Avon BTO

Sunday, November 25, 2007

Three weeks in

Of the 400 local tetrads 252 now have an observer responsible for them, and at least 72 (28%) have had their first walk. Those who do BBS on-line know that John always thanks you for your survey as soon as you send it, which is encouraging. Because of the Atlas system I do not get an alert when you enter tetrad results, and have rather tediously to hunt through each 10k square to find out which have been done, but I am delighted that so many have already been surveyed. There are just under six weeks left, and i would like to encourage those who have yet to carry out their first survey to do so before christmas, when in my experience life gets busy.
I have logged 128 species so far in the region, but dont yet have accurate 10km square lists. When I do I will be listing the species not yet seen which need hunting for in each 10km square.
Incidentally there are 133 observers in total so far , of whom 73 are BTO, BBS or GBW, and a number RSPB.

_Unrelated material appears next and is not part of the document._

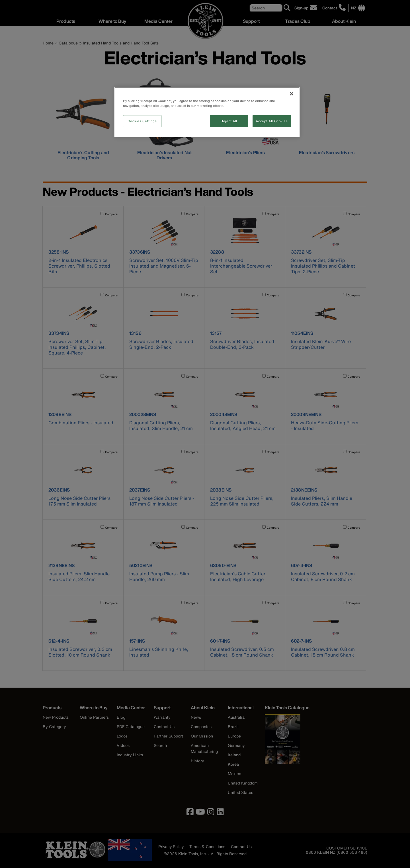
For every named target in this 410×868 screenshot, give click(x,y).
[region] (207, 112)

Tuesday, November 20, 2007

The first quarter

Ive just checked through, and 25% of the 251 tetrads that now have observesr for this year have had their first visit. There are six weeks to go to complete the first winter walks, so we are well on track. ST58 and ST68 with ten and nine tetrads having been walked are the current leaders. ST36 is the first 10k square to have every tetrad covered by an observer.
I am not yet able to see the results you have sent in on line, and can only judge the species count from bird track records, which come from a limited number of squares. But I have records of 120 species in the region, and ST58 leading the field with 60 species. When we did the trial fieldwork in ST 46 and ST68 we had around 70 species in each of those inland squares, and those on the coast and round the reservoirs will be higher than that.
Colder and wilder weather will probably bring more species in- certainly my garden feeder has abruptly become active.

Friday, November 16, 2007

Atlas First Fortnight

Nationally 2.3 million birds and over 1900 tetrad visits
Locally 242 tetrads now covered, over 60% of the 399 we will cover. 43 have received their first visit, or 18%, about double the national figure.
The initial impression is that many species especially Tits and finches are thin on the ground, and this is probably the result of the poor breeding season. But also they are easier to see once the leaves are all off the trees, and the second visit in the new year may well produce higher figures. The excellent weather so far has been a very good reason for getting out.
Also if you have done a tetrad and feel that you could fit a second one in it would make reaching our target even closer. Only ST36 so far has every tetrad covered.

Thursday, November 08, 2007

Atlas-The First week

The Atlas has had an amazing start, both nationally and locally. Nationally they have had 770 tetrads visited, and 1500 on line participants, who have sent in records of over 1 million birds. If you go to the results section of the website you can see maps of a number of species.
In the Bristol region we have 231 of 399 tetrads covered, and effectively total coverage of ST36 and ST58, which is almost 60%. 23 tetrads have received their first visit for the winter, which is good going. Several people have said that numbers are very low, and are waiting until things get a bit more interesting and the leaves are off the trees, but it has been very nice being out in clear calm weather. It is a good idea to get the first visit done in November as December often gets busy, there is very little light, and the weather can be nasty. If, having done one tetrad you realise how easy it is and want to volunteer for another please do so-I have set the target of coveraing all tetrads in two years, but it would be nice to almost complete it in one! And dont forget in many regions of the country each observer is responsible for a whole ten km square, and covering the minmum eight tetrads in it himself.
I dont yet have access to the records of other observers- that is being worked on, but it is clear from my own records that the number of Blue Tits and Great Tits is well down on recent winters. In the last winter Atlas, around 1980, over three years there were 3000 hours of observation, and I calculated the rate at which each species was seen overall which gives a good oveall feel for observed density. Blue Tits were observed at an average of 5.4 an hour and Great Tits at 3.0 per hour. This winter over twelve hours of observation I have had rates of 3.3 and 0.8 respectively. This is the consequence of the terrible breeding season which the CES figures just released have revealed.

Friday, November 02, 2007

Atlas day 1

What a splendid start. Some 6400 records counting over 60,000 birds were received by the BTO on the first day. The system that will allow me to review the local records is not yet in place, so I dont know how many Roving Recorder records have gone in. But every sighting of a species in a 10-km square can be logged in. I have recorded 33 species in ST57 so far.
I have done my first tetrad, and had young Feral Pigeons in a nest, so I hope that is the first breeding record in the Atlas! There are other species that breed through the year, Collared Dove and Wood Pigeon, and Owls start breeding very early- as do Ravens. In the past when it has been warm we have had Blackbirds nesting in late December. The system will accept breeding records during the winter, but will always flag them up and ask you to check you haven't made an error.